Avoiding an ANZ rates bashing
ANZ was never going to alter its variable rates on housing loans in the first review of them since it announced its decision to decouple its decisions on rates from the Reserve Bank's pronouncements on official rates.
To have done so would have provoked Wayne Swan and an army of bank bashers into a focused attack on the bank and ANZ wouldn't have been able to do as the majors have generally done in the past when moving rates out of kilter with the RBA; share the odium with their peers.
At some point, however, ANZ is going to have to take that fateful step if its unique policy is to work in educating the bank's customers that the group's cost of funds is influenced only modestly by movements in the cash rate.
The banks have struggled to explain to the community-at-large that, while the RBA can influence the yield curve and the absolute levels of domestic interest rates it can't direct spreads, or the margin the banks have to pay over the cash rate to raise funds. Those spreads dictate the banks' profitability and they – particularly for wholesale funds raised offshore – have been widening as the financial crisis has flared again.
With the RBA widely expected to reduce official rates further, there may be opportunities for ANZ to move its rates independently without necessarily igniting a furore.
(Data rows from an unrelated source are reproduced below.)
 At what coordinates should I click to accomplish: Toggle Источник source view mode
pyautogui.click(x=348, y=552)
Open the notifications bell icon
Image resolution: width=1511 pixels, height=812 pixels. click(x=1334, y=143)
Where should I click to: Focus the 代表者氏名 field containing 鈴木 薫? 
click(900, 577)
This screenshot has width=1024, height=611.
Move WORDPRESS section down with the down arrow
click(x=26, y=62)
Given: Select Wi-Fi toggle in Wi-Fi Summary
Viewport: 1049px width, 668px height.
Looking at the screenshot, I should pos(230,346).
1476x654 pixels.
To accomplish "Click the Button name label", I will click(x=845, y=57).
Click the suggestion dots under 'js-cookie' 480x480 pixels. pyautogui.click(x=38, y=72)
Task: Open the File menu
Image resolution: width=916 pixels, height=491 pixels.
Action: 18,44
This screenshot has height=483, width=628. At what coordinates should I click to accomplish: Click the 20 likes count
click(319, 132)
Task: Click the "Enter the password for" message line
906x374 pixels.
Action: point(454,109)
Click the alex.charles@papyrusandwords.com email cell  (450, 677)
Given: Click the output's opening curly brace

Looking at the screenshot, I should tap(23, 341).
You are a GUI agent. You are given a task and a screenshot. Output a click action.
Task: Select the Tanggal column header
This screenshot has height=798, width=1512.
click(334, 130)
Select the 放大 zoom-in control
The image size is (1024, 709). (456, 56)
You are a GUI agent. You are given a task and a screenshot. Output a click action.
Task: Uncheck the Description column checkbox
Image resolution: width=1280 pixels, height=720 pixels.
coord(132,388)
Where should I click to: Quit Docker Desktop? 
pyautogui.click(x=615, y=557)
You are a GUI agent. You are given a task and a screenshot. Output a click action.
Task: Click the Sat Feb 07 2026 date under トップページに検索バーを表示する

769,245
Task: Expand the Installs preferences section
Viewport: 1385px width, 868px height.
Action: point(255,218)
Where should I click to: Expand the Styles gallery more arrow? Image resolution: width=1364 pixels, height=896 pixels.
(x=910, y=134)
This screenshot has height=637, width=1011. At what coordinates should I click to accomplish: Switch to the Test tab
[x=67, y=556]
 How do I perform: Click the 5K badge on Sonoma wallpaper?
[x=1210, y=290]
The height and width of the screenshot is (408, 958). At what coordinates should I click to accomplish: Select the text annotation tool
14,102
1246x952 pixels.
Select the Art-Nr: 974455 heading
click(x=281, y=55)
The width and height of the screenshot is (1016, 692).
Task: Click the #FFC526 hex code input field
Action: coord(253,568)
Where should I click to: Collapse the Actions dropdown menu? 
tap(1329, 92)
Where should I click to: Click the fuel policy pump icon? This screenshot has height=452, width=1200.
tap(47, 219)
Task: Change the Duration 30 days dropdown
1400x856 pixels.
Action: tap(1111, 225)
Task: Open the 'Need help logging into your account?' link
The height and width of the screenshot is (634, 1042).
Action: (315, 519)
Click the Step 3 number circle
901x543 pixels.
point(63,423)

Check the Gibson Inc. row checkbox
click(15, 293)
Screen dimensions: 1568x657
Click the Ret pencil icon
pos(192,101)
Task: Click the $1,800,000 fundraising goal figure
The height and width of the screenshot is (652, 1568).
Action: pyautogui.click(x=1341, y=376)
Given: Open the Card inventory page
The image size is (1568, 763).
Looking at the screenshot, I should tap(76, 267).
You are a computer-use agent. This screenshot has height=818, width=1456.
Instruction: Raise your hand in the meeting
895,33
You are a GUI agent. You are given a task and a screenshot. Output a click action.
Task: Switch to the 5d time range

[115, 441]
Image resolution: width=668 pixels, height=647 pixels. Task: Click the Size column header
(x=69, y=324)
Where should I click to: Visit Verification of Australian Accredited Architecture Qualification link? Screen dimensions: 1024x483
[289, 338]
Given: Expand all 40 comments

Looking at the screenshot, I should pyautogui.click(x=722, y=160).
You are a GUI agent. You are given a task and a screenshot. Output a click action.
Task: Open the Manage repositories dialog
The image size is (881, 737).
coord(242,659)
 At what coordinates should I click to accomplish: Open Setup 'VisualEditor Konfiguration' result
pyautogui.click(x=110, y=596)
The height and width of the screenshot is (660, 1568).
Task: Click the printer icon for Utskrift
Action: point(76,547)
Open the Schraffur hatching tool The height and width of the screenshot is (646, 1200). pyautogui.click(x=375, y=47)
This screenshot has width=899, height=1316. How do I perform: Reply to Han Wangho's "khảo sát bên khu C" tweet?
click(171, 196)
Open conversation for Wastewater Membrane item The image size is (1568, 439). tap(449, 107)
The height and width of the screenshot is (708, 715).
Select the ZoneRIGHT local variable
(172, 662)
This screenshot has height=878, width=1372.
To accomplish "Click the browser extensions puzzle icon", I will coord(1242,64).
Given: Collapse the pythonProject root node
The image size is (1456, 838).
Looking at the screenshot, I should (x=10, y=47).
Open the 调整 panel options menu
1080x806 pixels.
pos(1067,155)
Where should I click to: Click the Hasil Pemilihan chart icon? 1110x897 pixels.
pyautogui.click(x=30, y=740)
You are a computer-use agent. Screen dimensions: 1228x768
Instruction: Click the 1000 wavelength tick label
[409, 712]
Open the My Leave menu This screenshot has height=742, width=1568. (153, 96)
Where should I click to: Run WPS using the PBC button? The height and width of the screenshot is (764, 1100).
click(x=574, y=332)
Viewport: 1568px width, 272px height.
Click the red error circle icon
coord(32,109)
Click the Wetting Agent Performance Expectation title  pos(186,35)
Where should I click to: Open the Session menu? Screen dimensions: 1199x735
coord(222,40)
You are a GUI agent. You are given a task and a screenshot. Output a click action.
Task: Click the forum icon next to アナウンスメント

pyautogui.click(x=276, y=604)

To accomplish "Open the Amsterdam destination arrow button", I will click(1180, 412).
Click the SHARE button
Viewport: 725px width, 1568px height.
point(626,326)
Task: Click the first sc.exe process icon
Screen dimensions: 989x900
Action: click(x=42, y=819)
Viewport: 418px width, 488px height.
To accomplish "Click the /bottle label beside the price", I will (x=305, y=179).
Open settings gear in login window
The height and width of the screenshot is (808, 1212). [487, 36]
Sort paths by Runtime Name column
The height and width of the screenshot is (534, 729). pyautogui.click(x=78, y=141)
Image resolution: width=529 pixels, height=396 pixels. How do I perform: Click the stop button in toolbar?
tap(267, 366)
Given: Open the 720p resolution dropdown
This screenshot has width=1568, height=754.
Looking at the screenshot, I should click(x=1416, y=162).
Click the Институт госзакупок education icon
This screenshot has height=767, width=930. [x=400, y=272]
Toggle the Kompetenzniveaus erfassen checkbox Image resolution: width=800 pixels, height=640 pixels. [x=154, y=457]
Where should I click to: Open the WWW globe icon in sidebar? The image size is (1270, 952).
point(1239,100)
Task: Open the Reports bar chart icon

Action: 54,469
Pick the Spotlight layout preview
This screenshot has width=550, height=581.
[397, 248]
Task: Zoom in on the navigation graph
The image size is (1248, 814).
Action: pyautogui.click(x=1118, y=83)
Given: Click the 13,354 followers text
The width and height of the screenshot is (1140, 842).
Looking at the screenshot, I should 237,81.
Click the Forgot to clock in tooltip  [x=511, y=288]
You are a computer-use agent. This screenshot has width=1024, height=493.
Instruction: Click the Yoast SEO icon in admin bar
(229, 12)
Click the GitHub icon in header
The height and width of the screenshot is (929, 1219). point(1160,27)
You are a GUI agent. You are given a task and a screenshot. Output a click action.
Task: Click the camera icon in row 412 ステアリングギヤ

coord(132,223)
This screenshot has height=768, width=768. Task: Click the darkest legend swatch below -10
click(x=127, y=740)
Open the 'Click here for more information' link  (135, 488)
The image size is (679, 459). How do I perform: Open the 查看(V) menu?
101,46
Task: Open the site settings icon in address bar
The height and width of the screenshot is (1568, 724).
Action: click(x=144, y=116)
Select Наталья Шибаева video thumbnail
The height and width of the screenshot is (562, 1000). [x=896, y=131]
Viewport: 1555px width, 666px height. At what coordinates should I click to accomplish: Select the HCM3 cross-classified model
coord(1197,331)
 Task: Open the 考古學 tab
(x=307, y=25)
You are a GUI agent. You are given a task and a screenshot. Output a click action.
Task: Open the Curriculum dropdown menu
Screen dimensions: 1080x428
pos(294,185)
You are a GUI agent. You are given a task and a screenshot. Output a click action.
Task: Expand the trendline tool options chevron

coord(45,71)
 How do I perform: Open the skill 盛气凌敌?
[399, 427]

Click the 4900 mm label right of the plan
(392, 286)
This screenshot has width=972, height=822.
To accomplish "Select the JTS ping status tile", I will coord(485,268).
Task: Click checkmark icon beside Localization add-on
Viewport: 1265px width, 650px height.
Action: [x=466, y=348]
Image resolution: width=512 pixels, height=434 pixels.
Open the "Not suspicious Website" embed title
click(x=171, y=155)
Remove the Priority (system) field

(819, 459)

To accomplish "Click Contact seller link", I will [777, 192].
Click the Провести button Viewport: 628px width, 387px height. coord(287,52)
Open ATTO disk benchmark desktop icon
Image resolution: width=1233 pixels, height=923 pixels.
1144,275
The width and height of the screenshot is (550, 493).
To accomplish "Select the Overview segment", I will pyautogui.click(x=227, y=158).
Certainly, with its reviews occurring on the second Friday of the month it is possible that at the very least the timing of ANZ's decisions will be different to the RBA's and, perhaps, its peers. The RBA board meets on the first Tuesday of each month.
ANZ's first independent home loan rate movement will, in the current environment of rising funding costs, take some courage and some finessing.
The bank fine-tuned the detail of its policy today, announcing that the effective date for variable rate changes in future will be a week after its announcement, regardless of whether rates were rising or falling.
In the past the majors have tended to be slightly tardy in passing on cuts to official rates, but rather more urgent in responding to rate hikes. ANZ has created certainty for its customers and discipline for itself.
ANZ also spelt out the criteria it is using to assess the rates it charges, saying that it was committed to giving customers competitive returns on their deposits; that it considered the cost of wholesale funding; it took into account its competitive position; it factored in its customers' ability to afford their loan repayments and it also bore in mind regulatory and prudential requirements.
As the banks try to reduce their exposure to volatile and more costly wholesale funding – and that funding, particularly longer term funding, has become more volatile and expensive as the Eurozone crisis has continued – there is strong competition for customer deposits.
The Australian banks also face an accelerated timetable for the introduction of tougher (and more expensive) liquidity and capital requirements flowing from the international banking regulators' responses to the initial global financial crisis.
In announcing its decision to maintain its current rate structure, ANZ did make it clear there was pressure on it, due to higher wholesale funding costs and the higher cost of deposits, and that it expected that pressure and the increased costs to be sustained. Against that, as it noted, demand for credit from virtually all sources is very weak.
A number of majors have made it clear that at current lending and borrowing rate they are losing money on new home lending, although that is based on the cost of the incremental rather than average dollar of funding. There will therefore be some reluctance to pass on the full extent of the next RBA rate cut if, as expected, it reduces official rates again next month.
ANZ, of course, given that its review will generally occur 10 days later than the RBA decision (interestingly, next month there will only be a three-day gap because the first Tuesday in the month is the 7th and the second Friday the 10th) will usually have time up its sleeve to consider what its major competitors' responses have been to any RBA move before it conducts its own review and announces its decision.
While it may not be able to use that to its advantage next month, unless its peers emulate its move, it could provide a useful competitive edge in future.